DATA PROVIDED:
######
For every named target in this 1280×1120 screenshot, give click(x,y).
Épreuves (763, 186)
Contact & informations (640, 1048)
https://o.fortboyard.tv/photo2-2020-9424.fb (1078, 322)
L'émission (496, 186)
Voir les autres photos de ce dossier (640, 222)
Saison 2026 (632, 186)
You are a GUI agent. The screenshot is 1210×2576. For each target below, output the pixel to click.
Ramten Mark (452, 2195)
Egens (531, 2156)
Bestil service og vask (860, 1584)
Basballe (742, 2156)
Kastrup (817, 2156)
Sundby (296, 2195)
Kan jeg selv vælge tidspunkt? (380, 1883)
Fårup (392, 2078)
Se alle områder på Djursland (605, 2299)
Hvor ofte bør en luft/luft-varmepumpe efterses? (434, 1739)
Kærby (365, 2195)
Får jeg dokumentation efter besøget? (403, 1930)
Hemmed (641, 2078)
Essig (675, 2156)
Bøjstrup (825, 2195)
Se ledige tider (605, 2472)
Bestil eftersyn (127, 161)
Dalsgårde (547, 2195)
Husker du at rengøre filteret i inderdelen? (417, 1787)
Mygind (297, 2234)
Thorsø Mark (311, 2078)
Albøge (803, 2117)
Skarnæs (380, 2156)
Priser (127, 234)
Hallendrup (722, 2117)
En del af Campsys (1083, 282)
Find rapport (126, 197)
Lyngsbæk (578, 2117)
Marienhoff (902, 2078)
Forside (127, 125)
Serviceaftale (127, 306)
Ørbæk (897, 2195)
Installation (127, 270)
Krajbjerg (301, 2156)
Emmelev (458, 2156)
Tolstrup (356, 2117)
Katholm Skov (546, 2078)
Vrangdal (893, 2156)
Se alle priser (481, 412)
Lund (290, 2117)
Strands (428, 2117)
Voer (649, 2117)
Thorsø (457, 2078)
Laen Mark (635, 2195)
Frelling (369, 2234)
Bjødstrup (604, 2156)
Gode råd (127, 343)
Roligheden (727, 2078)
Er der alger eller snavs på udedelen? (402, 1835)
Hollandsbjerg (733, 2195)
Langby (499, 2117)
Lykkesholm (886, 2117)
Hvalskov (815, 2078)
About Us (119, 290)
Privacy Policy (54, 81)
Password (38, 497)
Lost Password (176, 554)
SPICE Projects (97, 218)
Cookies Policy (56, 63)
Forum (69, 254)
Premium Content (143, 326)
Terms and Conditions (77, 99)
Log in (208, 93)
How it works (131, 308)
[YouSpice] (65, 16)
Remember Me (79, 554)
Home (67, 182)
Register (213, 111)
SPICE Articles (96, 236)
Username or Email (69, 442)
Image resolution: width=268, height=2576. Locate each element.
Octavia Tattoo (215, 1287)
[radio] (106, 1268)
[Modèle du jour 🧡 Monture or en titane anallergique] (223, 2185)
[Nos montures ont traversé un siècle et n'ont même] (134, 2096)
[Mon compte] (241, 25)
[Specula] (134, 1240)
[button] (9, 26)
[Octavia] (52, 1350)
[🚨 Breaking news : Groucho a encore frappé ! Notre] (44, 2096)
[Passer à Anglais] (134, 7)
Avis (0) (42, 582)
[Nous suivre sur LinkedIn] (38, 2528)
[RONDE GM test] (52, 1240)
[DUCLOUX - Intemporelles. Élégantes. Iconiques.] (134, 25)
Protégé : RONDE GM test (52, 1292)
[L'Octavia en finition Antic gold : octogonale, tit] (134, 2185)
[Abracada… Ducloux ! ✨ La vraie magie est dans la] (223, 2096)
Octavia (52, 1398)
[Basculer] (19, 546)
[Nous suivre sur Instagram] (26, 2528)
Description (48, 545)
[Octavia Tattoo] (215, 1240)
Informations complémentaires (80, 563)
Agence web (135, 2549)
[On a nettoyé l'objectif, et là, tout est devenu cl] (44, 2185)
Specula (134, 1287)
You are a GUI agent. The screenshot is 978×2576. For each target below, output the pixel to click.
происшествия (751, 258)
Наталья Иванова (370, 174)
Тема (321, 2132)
######
TASK STATEMENT: Of all the entries above, repeat only the lines from the line that has "[Specula] (134, 1240)" to the line that has "[DUCLOUX - Intemporelles.", both lines included, exactly.

SOLUTION TO THE EXERCISE:
[Specula] (134, 1240)
[button] (9, 26)
[Octavia] (52, 1350)
[🚨 Breaking news : Groucho a encore frappé ! Notre] (44, 2096)
[Passer à Anglais] (134, 7)
Avis (0) (42, 582)
[Nous suivre sur LinkedIn] (38, 2528)
[RONDE GM test] (52, 1240)
[DUCLOUX - Intemporelles. Élégantes. Iconiques.] (134, 25)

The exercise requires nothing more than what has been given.